The Laser Airborne Depth Sounder is a self-contained hydrographic surveying system that includes comprehensive data acquisition, data analysis, and system support facilities.

The system consists of the airborne laser, navigation and data acquisition equipment mounted in a Fokker F27-500 aircraft and a ground-based data analysis and support system.

How the Laser Works

A purpose-designed Nd:YAG infra-red laser, operating at 168 pulses per second, is mounted in an aircraft. Its output is frequency doubled to produce visible green light with a wavelength of 523 nanometres in one megawatt, five nanosecond duration pulses. These pulses propagate well in clear ocean or coastal waters. An optical coupler splits the output into infra-red and green components. The green beam scans to either side of the aircraft track using a scanning mirror.
 

The infra-red component reflects from the surface. The green component penetrates the water and reflects from the sea floor. The difference between the lengths of the two beams can be used to determine the depth of the water.
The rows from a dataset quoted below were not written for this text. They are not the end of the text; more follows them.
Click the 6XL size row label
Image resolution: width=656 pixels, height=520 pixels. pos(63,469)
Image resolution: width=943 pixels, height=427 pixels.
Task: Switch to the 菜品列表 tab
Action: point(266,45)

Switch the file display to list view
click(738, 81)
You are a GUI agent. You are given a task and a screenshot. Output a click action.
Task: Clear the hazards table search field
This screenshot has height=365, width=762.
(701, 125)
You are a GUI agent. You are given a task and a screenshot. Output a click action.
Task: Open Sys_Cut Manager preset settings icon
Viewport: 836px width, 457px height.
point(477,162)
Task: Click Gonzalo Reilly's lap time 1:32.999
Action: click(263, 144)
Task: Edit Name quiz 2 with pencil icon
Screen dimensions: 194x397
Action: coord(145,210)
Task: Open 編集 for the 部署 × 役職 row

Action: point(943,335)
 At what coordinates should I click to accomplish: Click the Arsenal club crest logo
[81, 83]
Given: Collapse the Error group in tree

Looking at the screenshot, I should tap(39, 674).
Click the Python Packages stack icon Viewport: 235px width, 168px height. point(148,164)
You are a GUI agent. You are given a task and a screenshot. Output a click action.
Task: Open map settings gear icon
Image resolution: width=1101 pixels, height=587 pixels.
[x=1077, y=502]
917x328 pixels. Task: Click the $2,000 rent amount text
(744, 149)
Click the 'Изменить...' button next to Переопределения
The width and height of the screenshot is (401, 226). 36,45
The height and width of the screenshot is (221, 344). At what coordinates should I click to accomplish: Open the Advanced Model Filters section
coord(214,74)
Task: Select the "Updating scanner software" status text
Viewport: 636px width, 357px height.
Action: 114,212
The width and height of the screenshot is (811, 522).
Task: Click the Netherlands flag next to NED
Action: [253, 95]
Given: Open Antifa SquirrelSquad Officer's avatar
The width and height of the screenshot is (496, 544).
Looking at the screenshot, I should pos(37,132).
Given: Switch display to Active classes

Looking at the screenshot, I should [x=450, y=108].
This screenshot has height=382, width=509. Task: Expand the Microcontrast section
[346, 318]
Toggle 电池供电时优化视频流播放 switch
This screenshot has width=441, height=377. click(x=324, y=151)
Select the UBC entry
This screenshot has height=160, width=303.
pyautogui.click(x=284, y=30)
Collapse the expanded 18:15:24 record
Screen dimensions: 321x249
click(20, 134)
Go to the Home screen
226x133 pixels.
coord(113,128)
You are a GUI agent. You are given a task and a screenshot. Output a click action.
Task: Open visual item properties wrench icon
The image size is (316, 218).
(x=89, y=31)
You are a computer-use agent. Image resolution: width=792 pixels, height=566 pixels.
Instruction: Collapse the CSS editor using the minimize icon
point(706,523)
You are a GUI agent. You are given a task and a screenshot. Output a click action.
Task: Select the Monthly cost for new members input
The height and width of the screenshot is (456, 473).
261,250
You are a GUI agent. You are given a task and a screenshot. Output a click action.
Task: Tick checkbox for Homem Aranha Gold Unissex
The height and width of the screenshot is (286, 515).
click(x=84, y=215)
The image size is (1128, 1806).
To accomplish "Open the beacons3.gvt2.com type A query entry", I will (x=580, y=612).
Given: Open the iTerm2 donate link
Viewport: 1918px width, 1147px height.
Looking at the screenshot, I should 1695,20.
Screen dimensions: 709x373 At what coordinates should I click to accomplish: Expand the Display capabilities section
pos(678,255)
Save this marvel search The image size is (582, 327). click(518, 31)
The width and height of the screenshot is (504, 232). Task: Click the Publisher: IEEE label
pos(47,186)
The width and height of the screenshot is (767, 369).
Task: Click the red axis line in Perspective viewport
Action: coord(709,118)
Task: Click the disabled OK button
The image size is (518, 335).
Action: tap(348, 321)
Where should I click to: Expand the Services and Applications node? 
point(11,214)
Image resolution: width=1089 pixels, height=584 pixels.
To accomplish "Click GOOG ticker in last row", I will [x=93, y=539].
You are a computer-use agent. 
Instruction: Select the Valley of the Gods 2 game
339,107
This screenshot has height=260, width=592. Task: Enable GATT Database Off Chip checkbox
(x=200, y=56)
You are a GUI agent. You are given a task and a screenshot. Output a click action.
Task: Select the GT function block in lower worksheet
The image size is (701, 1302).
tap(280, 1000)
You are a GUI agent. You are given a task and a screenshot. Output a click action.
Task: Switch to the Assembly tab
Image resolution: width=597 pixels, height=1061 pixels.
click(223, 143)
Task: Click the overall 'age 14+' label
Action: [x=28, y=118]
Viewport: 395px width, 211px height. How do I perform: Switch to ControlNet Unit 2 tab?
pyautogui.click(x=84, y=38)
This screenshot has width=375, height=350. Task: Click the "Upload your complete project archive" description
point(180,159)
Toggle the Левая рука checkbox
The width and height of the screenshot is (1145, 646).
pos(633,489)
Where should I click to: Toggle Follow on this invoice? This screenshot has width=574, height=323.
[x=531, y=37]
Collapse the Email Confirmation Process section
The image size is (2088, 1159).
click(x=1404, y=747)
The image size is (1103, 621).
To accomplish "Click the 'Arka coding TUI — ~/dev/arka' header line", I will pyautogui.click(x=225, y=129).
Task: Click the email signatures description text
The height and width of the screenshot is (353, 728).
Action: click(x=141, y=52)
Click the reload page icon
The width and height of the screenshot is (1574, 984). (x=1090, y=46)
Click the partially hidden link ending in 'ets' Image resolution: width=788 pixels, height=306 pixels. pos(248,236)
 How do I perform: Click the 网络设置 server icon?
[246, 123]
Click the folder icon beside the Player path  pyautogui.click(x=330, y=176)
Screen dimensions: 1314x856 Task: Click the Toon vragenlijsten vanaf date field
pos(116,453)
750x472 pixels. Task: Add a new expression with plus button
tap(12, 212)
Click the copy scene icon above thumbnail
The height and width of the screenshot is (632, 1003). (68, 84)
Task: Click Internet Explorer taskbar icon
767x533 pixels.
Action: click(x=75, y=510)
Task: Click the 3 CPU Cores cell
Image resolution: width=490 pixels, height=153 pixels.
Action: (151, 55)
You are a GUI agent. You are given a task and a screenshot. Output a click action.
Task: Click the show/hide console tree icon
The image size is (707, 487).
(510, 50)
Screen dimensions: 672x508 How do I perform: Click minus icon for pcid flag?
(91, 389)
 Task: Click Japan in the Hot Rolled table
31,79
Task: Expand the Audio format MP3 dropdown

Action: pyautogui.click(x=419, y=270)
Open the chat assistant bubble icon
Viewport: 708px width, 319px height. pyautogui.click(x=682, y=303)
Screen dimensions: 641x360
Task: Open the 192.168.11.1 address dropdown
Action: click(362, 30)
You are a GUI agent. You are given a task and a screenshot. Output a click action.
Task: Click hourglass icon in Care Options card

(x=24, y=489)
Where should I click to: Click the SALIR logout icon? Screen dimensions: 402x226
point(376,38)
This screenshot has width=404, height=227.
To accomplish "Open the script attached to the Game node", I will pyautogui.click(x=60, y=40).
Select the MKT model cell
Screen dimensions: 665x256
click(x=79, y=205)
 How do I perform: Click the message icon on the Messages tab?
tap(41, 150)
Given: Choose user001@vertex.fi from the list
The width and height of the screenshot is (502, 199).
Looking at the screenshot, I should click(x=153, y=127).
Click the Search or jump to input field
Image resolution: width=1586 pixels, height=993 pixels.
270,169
The infra-red pulses are emitted vertically from the aircraft and reflect from the sea surface to provide an initial reference. A scanning mirror directs the green pulses to form a rectilinear pattern across the survey track. These green pulses reflect from both the sea surface and the bottom.

Returning pulses are collected by the scanning mirror and directed to the green receiving telescope which contain spectral, spatial and polarising filters. The pulses are detected by a sensitive photomultiplier with controlled gain and propagation characteristics.

Survey Coverage Comparison Over 4 seconds

LADS' unmatched combination of speed and data density, leads the world in coastal water hydrographic surveying and is a valuable addition to conventional echo-sounder technology.

The picture to the above-right shows a comparison between the LADS and the Ship Survey over a 4 second interval.

Waveform Example

The Waveform

The image to the left is an example of a  waveform that the Ground-Based Unit receives after the LADS aircraft surveys an area of the ocean.

100% Survey Coverage

Aircraft speed is 75m/s (145 knots) allowing total area coverage to be rapidly built up by overlapping survey runs, similar to the use of swathe echo sounding in ships.  However, LADS' rate of progress is much faster.

Survey Mission Planning

Survey sorties are created in the ground support unit and are then used in the airborne computers. The navigation computers use the sortie data to provide tracking information to the pilot for precise survey track and height keeping under auto-pilot or manual flying.

Navigation fixes for both the sounding data and the aircraft survey track keeping are obtained from GPS.

Ground-Based Equipment

The ground-based LADS equipment provides facilities for mission and sortie planning, the processing and validation of the raw survey data as well as system support and maintenance requirements.

Mobile Support

The computing and maintenance facilities of the Laser Airborne Depth Sounder are housed in trailer-mounted, ISO compatible containers. Ground power and cooling for the Fokker aircraft are provided as truck mounted units. Transportable support facilities ensure that the LADS system has complete deployment flexibility.

Data Processing

In the Ground Analysis Sub-System (GASS) raw digital data, transferred from the airborne acquisition equipment on magnetic tape, is automatically converted to discrete depth soundings for each sounding pulse of the laser, using unique analysis software. Processing corrects each sounding for system geometry, surface datum, refraction, depth bias, tides and position. Each depth sounding is characterised by a confidence vector which describes the sounding in terms of the quality of the bottom return signal, the agreement between adjacent soundings, the surface reference quality and the positional accuracy.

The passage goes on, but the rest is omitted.